**EXERCISE DIRECTIONS:** Excluding pictures, retype the line with "This screenshot has width=1568, height=702." and each line that follows it to the end of the data below, word for word.

(Stored data)
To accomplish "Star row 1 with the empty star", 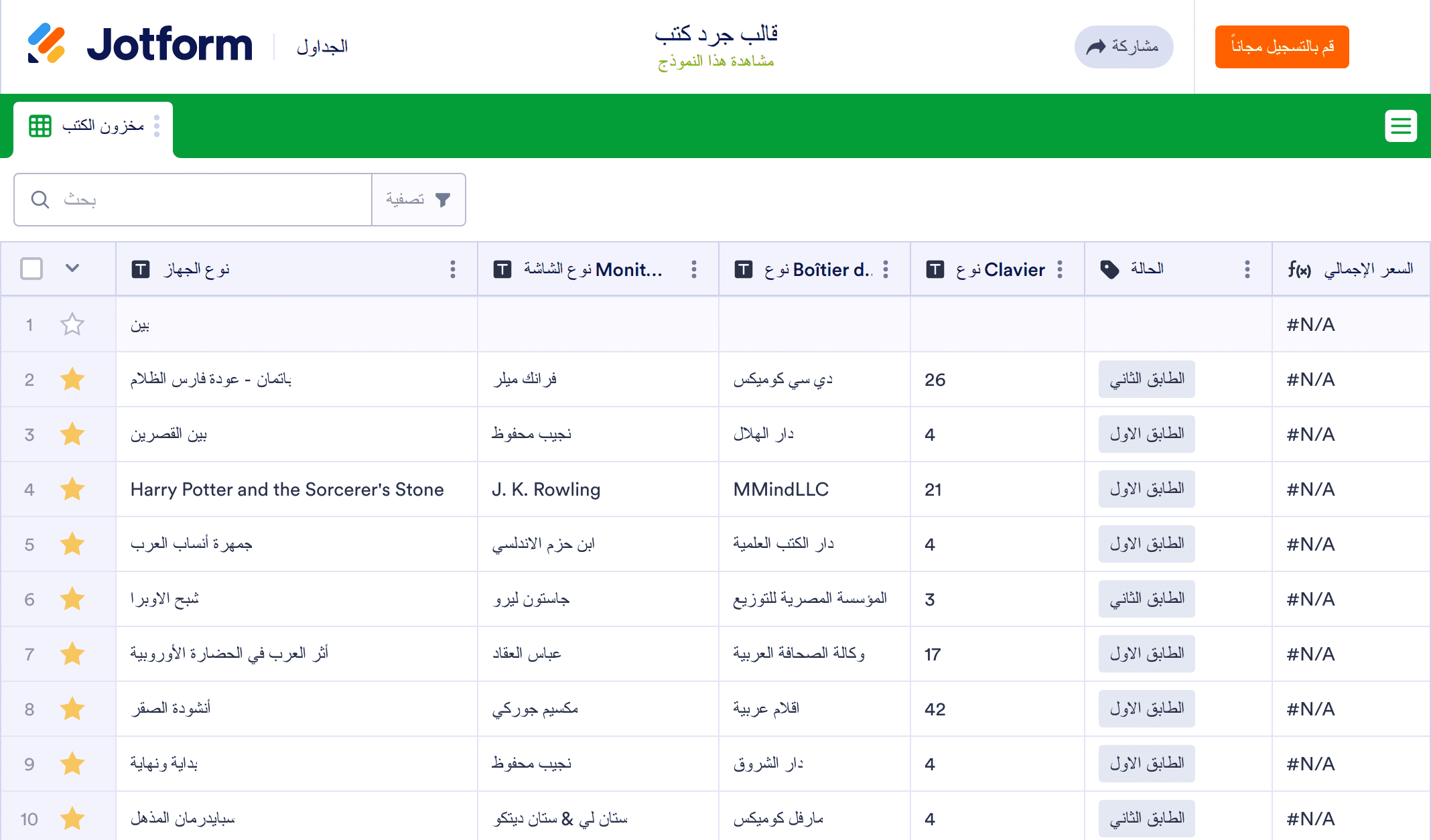I will (72, 325).
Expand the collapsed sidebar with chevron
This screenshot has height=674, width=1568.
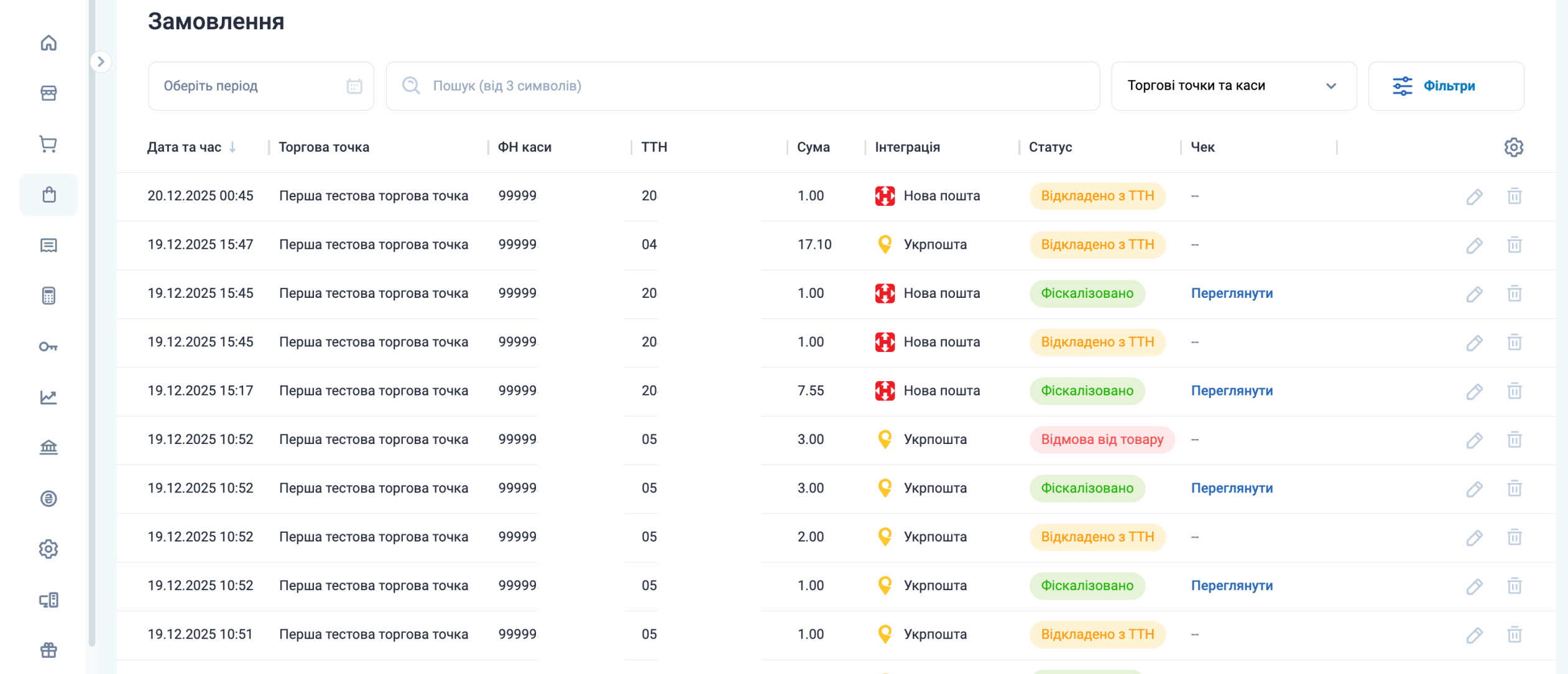[x=101, y=62]
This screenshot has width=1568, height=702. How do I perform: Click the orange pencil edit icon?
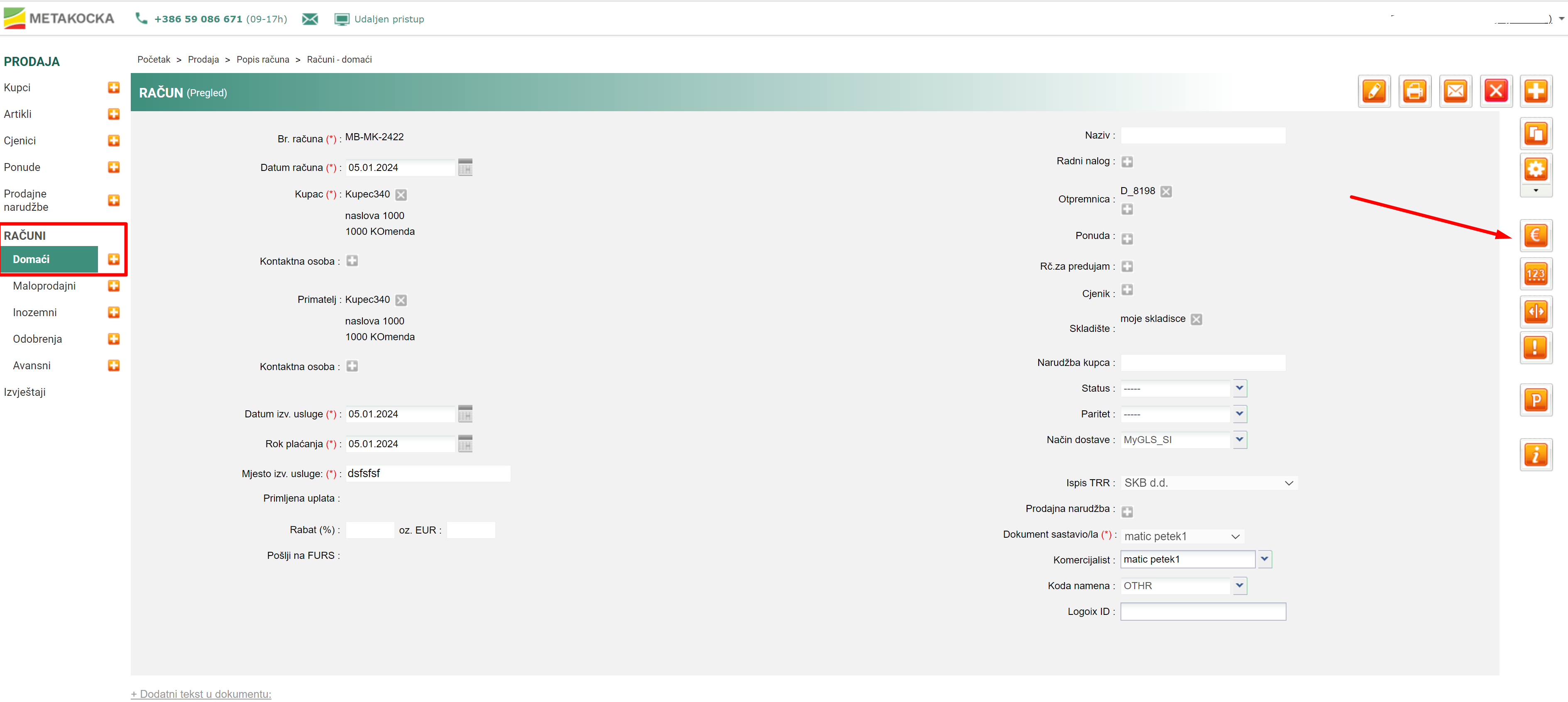point(1374,92)
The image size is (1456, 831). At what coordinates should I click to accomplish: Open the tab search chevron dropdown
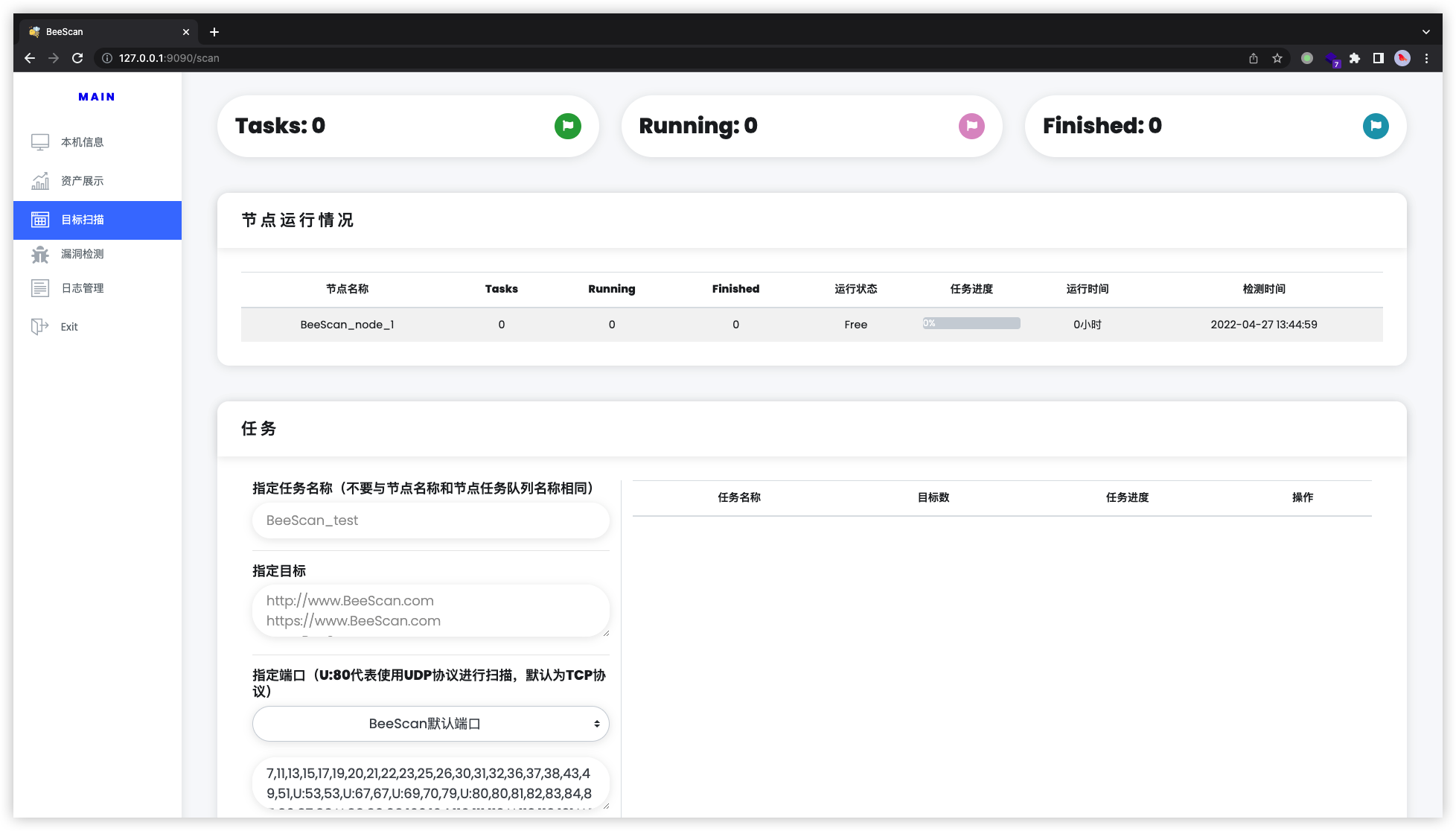(x=1425, y=32)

**ANSWER TO THIS TASK:**
This screenshot has width=1568, height=702. How do I perform: Click the orange pencil edit icon?
point(1374,92)
The image size is (1456, 831). At what coordinates should I click to accomplish: Open the tab search chevron dropdown
(x=1425, y=32)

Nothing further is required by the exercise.